# The little noises that cost !!!!



## batastj (Oct 9, 2004)

It is the little things.... 

--------------------------------------------------------------------------------

I haver some squeaks and noises. Anyone have an idea?

1.) When I start up my car in the am after it sits all night, I hear what i can only described as dry pump trying to prime itself. I have tried to hear it outside the car but I can't. I can only really hear it when I sit in the car. It seems like it comes from the front but who really knows. Any idea?

2.) Rattle in the back deck by the automatic shade. Slightly bad when the shade is up....really bad when the shade is down.

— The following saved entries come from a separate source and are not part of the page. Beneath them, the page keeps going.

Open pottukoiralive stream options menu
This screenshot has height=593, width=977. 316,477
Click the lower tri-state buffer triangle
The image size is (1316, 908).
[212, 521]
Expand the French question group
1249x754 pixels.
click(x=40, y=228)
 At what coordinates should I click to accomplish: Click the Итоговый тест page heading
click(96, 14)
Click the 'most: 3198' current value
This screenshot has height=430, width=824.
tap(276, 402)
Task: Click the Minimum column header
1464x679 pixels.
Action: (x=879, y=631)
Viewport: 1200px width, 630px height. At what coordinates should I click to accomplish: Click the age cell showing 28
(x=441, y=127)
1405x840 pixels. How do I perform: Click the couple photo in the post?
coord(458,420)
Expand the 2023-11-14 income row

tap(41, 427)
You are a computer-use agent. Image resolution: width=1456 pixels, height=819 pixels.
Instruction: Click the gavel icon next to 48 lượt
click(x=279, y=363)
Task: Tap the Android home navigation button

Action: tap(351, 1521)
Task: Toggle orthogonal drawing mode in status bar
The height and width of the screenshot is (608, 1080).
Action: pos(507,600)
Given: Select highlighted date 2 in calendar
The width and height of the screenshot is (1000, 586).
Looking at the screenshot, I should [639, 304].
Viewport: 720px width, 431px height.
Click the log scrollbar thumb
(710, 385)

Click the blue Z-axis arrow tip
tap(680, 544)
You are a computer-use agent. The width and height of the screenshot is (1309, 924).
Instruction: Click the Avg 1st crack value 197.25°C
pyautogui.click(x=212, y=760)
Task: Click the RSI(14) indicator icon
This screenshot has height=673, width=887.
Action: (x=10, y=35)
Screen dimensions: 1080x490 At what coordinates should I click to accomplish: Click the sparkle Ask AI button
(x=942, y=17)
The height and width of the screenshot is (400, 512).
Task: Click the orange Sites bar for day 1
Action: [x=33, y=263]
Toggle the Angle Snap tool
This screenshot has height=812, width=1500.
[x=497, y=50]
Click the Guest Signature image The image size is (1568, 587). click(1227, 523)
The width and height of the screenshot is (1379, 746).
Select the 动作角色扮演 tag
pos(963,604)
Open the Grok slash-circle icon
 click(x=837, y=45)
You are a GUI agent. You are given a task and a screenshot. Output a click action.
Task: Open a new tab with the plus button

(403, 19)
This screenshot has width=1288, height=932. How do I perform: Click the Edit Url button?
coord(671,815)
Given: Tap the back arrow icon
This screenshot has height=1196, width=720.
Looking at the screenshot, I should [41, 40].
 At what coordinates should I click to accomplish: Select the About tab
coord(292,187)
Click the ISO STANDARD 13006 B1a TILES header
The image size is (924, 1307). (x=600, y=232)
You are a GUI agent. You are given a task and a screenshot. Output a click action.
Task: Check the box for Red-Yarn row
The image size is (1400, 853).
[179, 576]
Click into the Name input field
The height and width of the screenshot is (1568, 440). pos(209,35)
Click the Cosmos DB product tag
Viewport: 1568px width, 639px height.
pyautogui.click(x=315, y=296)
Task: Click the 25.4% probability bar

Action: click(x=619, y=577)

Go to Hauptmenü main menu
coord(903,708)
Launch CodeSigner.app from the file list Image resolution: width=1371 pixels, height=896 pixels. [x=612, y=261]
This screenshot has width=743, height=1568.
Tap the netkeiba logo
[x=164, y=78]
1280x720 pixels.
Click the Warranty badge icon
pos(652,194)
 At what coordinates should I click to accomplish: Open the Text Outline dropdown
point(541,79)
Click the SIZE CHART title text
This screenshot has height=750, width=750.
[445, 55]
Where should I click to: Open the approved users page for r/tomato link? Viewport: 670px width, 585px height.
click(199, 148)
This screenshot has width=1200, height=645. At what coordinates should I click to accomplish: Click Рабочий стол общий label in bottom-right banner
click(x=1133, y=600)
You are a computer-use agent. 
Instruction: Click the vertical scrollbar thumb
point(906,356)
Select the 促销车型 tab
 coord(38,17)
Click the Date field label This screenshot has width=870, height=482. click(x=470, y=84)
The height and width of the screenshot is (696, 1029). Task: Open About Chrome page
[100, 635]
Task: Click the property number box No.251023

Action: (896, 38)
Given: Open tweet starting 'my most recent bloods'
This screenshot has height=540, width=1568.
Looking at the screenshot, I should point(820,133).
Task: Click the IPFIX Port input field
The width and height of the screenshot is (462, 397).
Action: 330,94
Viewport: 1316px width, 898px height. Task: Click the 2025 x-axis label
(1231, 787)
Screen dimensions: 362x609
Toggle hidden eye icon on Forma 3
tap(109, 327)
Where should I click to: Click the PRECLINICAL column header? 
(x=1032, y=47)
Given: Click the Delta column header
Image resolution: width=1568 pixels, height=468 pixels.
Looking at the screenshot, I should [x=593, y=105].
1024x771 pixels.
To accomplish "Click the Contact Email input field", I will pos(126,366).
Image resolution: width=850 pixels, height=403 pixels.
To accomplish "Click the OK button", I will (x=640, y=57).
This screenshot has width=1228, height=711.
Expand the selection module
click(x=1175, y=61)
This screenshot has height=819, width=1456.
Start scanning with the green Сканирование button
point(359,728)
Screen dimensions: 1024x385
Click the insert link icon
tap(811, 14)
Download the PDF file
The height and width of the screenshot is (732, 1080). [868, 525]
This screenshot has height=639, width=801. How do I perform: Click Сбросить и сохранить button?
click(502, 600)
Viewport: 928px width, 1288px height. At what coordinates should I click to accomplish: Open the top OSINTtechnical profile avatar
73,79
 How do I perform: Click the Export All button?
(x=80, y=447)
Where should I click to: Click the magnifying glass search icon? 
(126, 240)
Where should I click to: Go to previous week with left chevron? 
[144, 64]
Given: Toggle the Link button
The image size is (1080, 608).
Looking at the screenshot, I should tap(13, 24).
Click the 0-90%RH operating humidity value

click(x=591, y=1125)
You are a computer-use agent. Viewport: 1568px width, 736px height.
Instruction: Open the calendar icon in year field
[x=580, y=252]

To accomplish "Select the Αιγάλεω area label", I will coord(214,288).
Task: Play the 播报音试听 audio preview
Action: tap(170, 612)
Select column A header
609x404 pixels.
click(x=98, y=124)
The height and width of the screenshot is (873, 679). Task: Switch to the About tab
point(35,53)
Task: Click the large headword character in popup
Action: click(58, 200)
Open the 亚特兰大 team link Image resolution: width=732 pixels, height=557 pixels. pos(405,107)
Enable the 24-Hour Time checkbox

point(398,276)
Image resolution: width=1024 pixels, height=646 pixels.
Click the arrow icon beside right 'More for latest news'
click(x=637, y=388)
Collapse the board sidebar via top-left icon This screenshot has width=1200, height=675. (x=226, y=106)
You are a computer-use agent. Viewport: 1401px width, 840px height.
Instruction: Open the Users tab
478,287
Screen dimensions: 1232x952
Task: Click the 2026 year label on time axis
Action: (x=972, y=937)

3.) Engine noise...like a tapping valve...but not the fuel injectors. More like something in the bottom.

4.) THE BIG ONE - When I hit bumps, I hear creaks and squeaks which seem to come from the front endS (both). More like something needs to be oiled....not a cv or bad joint....more like a suspension creak and squeak. tried some general oil but still squeaks...any idea

5.) When I first get into drive and the car hits around 2200 rpms there is this single noise...almost like the car is telling me that I reached 2200 rpm. Once the noise is heard I never hear it again unti the next time I start-up the car. Any idea.

6.) What noises should make me nervous? Engine and suspension.

I could use some help so please answer.....even if it is only a guess because a guess is more than I have now or know.


----------



## alpinewhite325i (Jan 20, 2002)

They all sound like typical BMW sounds to me.


----------